### Problem to solve
Find the lines in the records that carry the word "Viewport". Copy each one.

Working data Block Start

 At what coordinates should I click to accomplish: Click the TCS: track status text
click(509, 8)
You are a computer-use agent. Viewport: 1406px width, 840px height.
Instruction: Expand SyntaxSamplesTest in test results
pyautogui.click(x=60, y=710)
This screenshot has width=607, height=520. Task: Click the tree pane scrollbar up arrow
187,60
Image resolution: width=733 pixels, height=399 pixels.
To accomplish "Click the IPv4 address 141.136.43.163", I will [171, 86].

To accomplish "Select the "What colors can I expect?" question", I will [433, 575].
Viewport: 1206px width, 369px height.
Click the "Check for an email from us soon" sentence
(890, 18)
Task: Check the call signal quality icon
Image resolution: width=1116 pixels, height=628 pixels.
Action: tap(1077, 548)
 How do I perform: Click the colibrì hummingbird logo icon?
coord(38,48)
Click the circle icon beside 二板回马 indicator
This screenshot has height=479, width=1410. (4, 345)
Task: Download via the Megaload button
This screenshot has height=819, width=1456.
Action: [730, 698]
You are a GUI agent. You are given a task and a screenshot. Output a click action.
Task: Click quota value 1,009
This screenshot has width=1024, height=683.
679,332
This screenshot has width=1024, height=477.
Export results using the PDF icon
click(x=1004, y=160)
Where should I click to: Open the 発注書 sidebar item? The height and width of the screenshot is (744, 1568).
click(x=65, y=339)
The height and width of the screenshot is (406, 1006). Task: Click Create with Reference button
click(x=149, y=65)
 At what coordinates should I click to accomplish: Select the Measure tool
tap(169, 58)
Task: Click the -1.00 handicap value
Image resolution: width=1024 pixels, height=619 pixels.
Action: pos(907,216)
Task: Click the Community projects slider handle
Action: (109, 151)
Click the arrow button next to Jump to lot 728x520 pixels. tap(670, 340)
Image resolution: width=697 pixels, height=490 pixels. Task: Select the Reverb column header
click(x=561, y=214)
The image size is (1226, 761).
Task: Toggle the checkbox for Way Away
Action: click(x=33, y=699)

Working data Block End

### Expected answer
You are a computer-use agent. Viewport: 1406px width, 840px height.
Viewport: 1206px width, 369px height.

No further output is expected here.